SEKANS DİYALOGLARI 2 - KELEBEKLER / TOLGA KARAÇELİK

Nurten Bayraktar, Özgür Erdi Akbaba, Gülşah Altuğ

 

20 Temmuz 2018

 

2018’in en ilgi çeken filmi belki de Kelebekler oldu. Sundance Film Festivali’nde büyük ödülü almasından belki de daha çok Karaçelik’in önceki filmlerinden bu derece farklılaşmasına şaşırıldı. Film demlendi, eleştiriler yapıldı, Karaçelik ile çok sayıda söyleşi yapıldı. Filmi ve filme gelen eleştirileri serbest çağrışım usulünde konuştuk ve Ara Yazılar için derledik.

 

 

!!! SÜRPRİZBOZAN İÇERİR, ÖNCE FİLMİ İZLEMENİZ ÖNERİLİR !!!

 

kelebekler1

 

- Filmdeki erkek dırdırına ne demeli?

 

NB: Film birçok meseleyle dalga geçerken aslında alışılmışın tersini gösteriyor. Erkek dırdırı da bunlardan birisi. Dırdırı yapanlar hep erkek. Karakterlerin yaşamlarıyla tanıştığımız açılış sekansında Suzan’ın anaokulu öğretmeni olduğunu görüyoruz ve nefessiz dırdır eden bir çocuk karşısındaki pes etmişliğinden kocasının çenesi düşüklüğünden isyan etmesine gidiyor olay. Tabii en can alıcı yer de gazinodaki öfke patlaması. Sebebi ise yine erkek dırdırı.

 

ÖEA: Kötü bir tablo varsa bunun öylesi böylesi yoktur demek istemiş Tolga Karaçelik. Dırdır eden başlangıçta küçücük bir çocuk, sonra orta yaşta bir adam ve daha sonra ileri yaşlarda bir adam, yediden yetmişe diyebileceğimiz erkek slaytı diye gözler önüne serilmiş.

 

- Kadınlık ve erkeklik rolleri ne tür bir bakış açısıyla yansıtılmış?

▶ _Kayıtlı satırlar_
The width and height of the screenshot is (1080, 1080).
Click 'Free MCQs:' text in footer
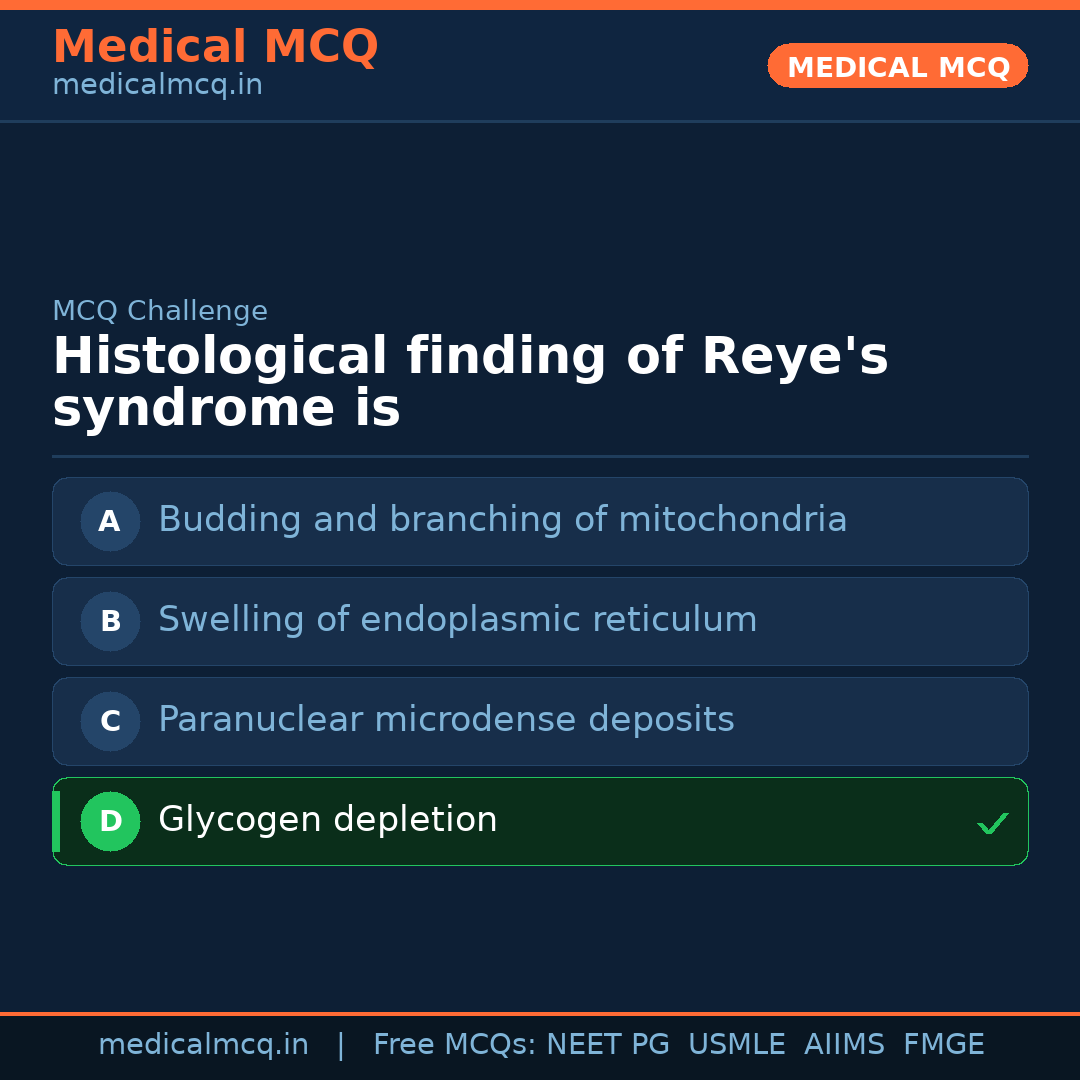coord(454,1045)
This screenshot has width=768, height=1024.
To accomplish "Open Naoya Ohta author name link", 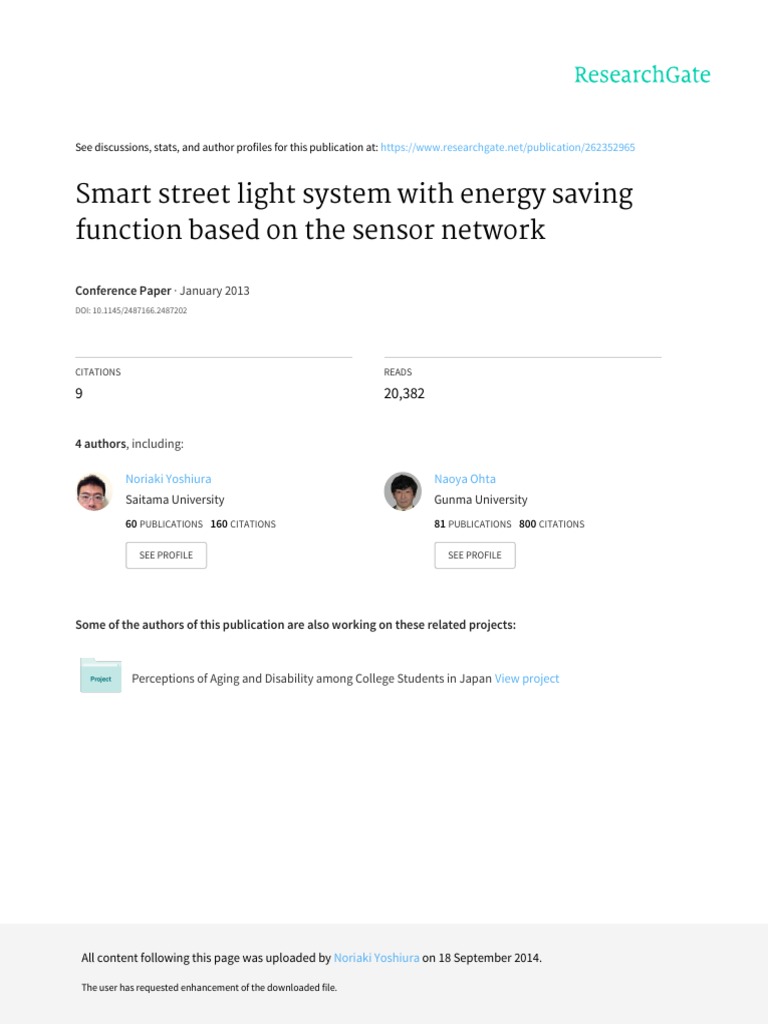I will pos(465,479).
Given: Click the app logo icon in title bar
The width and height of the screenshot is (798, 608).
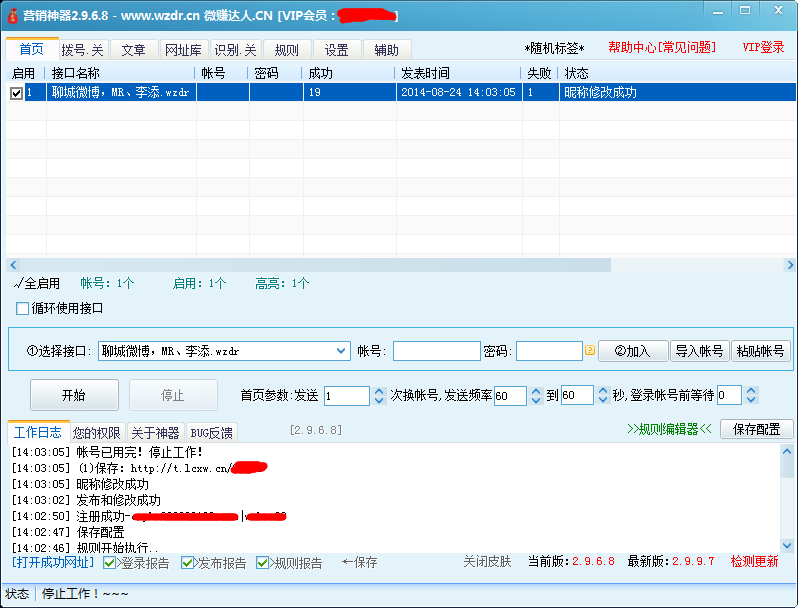Looking at the screenshot, I should coord(13,15).
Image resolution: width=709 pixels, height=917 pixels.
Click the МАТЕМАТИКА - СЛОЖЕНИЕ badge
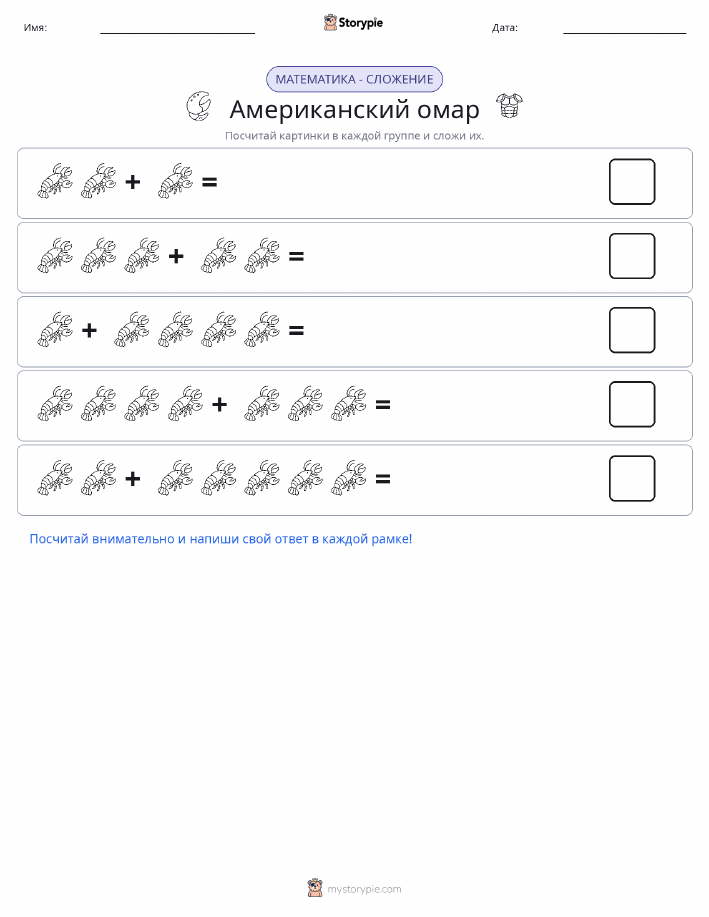click(x=354, y=79)
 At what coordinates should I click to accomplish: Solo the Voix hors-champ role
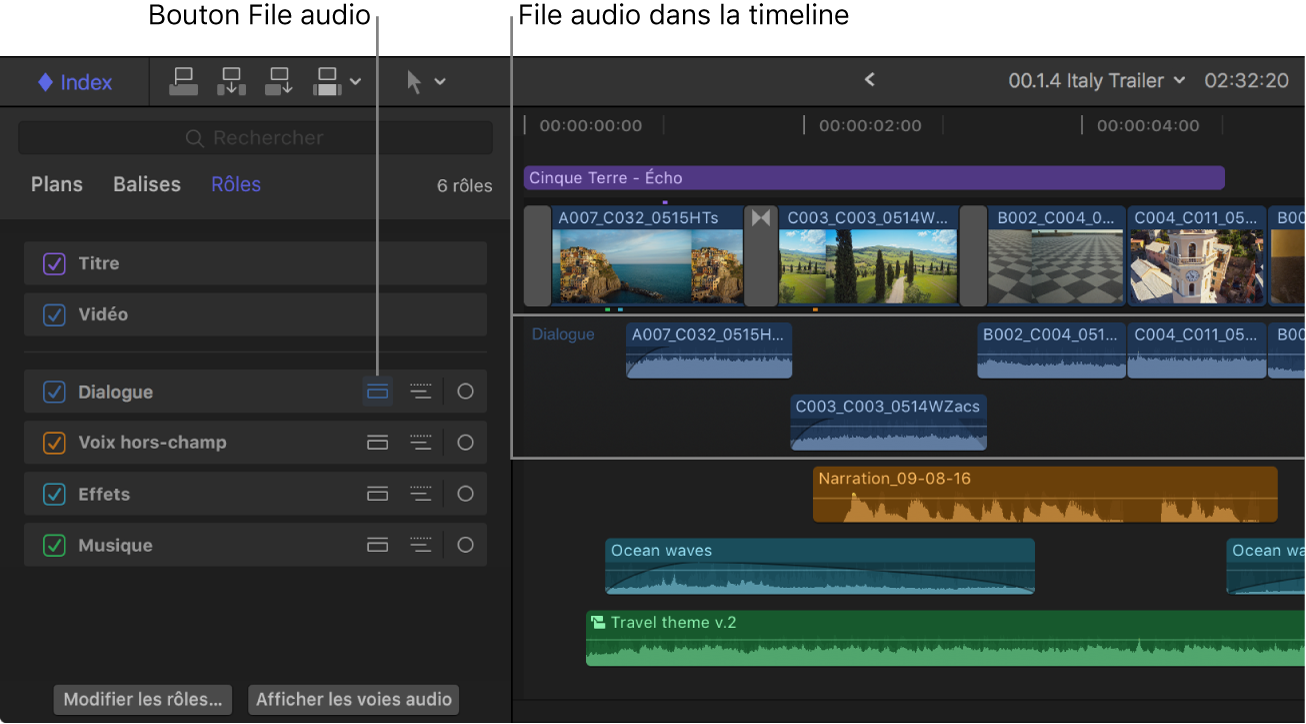point(464,442)
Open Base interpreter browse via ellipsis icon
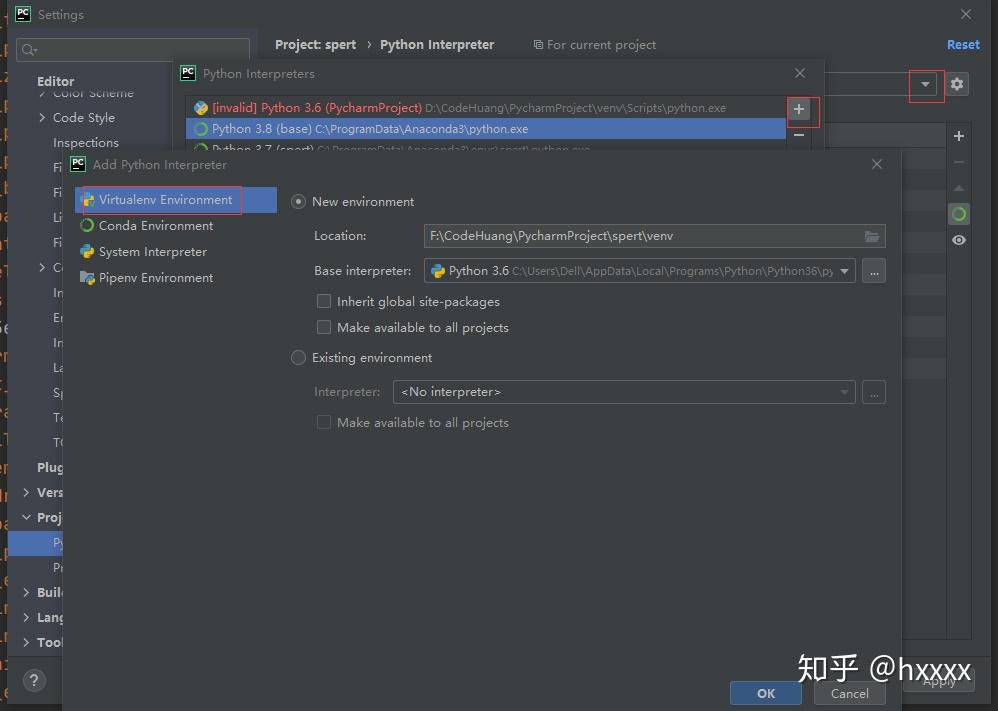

▶ _Alıştırma amacı_
Kelebekler yazısında "kelebekler1" ifadesinden "gözler önüne serilmiş." ifadesine kadar, iki ucu da dahil olmak üzere uzanan bölümü değiştirmeden yazdırın. Satırların bu işte hiçbir rolü yoktur.

▶ _Görevin çözümü_
kelebekler1

 

- Filmdeki erkek dırdırına ne demeli?

 

NB: Film birçok meseleyle dalga geçerken aslında alışılmışın tersini gösteriyor. Erkek dırdırı da bunlardan birisi. Dırdırı yapanlar hep erkek. Karakterlerin yaşamlarıyla tanıştığımız açılış sekansında Suzan’ın anaokulu öğretmeni olduğunu görüyoruz ve nefessiz dırdır eden bir çocuk karşısındaki pes etmişliğinden kocasının çenesi düşüklüğünden isyan etmesine gidiyor olay. Tabii en can alıcı yer de gazinodaki öfke patlaması. Sebebi ise yine erkek dırdırı.

 

ÖEA: Kötü bir tablo varsa bunun öylesi böylesi yoktur demek istemiş Tolga Karaçelik. Dırdır eden başlangıçta küçücük bir çocuk, sonra orta yaşta bir adam ve daha sonra ileri yaşlarda bir adam, yediden yetmişe diyebileceğimiz erkek slaytı diye gözler önüne serilmiş.